Exercise goal:
Scan the data for "page" and copy the lines it appears in.

Information supplied:
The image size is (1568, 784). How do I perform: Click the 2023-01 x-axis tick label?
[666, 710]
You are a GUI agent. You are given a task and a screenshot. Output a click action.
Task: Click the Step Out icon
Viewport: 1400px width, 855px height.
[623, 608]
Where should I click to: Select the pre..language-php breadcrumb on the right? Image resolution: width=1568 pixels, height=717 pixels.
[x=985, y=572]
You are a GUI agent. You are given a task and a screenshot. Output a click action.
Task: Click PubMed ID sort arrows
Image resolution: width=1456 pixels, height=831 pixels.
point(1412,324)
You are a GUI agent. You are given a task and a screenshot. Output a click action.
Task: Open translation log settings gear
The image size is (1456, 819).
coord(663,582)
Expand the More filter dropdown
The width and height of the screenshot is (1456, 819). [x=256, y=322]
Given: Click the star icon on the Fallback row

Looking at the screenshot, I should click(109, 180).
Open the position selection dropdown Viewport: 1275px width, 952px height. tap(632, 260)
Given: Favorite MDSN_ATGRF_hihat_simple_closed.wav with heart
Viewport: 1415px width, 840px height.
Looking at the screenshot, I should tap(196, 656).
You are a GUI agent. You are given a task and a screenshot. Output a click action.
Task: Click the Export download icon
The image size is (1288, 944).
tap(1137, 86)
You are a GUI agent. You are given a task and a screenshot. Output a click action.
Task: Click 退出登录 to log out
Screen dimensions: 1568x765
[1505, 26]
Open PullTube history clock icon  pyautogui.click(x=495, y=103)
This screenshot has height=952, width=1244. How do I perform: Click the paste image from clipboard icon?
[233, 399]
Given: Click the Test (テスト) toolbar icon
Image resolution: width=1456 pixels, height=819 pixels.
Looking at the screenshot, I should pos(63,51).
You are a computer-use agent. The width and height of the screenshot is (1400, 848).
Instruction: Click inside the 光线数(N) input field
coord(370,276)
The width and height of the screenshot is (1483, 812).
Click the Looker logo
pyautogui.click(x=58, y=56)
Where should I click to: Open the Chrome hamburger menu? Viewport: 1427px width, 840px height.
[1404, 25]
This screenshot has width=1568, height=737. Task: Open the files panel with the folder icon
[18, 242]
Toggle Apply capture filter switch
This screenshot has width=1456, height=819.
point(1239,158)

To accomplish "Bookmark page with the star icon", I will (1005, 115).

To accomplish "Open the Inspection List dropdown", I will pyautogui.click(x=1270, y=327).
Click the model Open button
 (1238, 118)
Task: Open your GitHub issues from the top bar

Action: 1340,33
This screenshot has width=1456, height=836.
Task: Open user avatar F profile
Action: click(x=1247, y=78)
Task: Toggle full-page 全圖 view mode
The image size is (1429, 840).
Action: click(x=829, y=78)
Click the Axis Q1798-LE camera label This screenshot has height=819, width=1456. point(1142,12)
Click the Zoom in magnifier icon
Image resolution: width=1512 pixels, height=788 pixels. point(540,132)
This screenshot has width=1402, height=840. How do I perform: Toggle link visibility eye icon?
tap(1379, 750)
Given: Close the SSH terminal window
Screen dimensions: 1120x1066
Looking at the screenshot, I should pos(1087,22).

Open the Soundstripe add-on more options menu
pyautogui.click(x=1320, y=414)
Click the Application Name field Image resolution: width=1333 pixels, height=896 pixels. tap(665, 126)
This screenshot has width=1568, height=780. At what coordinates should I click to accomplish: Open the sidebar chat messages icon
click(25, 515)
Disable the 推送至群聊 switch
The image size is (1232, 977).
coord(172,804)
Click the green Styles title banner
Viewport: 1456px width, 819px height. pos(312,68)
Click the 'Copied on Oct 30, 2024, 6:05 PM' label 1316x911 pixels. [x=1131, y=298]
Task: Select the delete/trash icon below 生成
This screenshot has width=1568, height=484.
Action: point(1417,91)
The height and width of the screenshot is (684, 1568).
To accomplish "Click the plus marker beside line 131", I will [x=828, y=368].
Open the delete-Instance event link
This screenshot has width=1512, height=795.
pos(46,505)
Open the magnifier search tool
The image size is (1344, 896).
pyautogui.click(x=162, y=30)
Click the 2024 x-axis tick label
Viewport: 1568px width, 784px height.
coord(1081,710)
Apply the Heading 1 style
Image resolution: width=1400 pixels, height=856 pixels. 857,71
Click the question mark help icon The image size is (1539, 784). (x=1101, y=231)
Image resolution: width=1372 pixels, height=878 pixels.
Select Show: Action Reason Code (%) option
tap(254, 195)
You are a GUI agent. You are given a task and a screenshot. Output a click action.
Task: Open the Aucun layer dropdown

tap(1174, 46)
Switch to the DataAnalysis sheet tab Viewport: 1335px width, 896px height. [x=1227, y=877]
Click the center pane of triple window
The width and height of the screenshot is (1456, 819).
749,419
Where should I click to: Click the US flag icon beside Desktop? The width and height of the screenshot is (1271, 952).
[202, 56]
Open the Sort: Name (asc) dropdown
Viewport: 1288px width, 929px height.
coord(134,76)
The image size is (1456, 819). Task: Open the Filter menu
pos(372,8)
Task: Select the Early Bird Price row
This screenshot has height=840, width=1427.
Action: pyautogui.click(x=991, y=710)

Solution for this task:
To accomplish "Bookmark page with the star icon", I will (1005, 115).
Task: Toggle full-page 全圖 view mode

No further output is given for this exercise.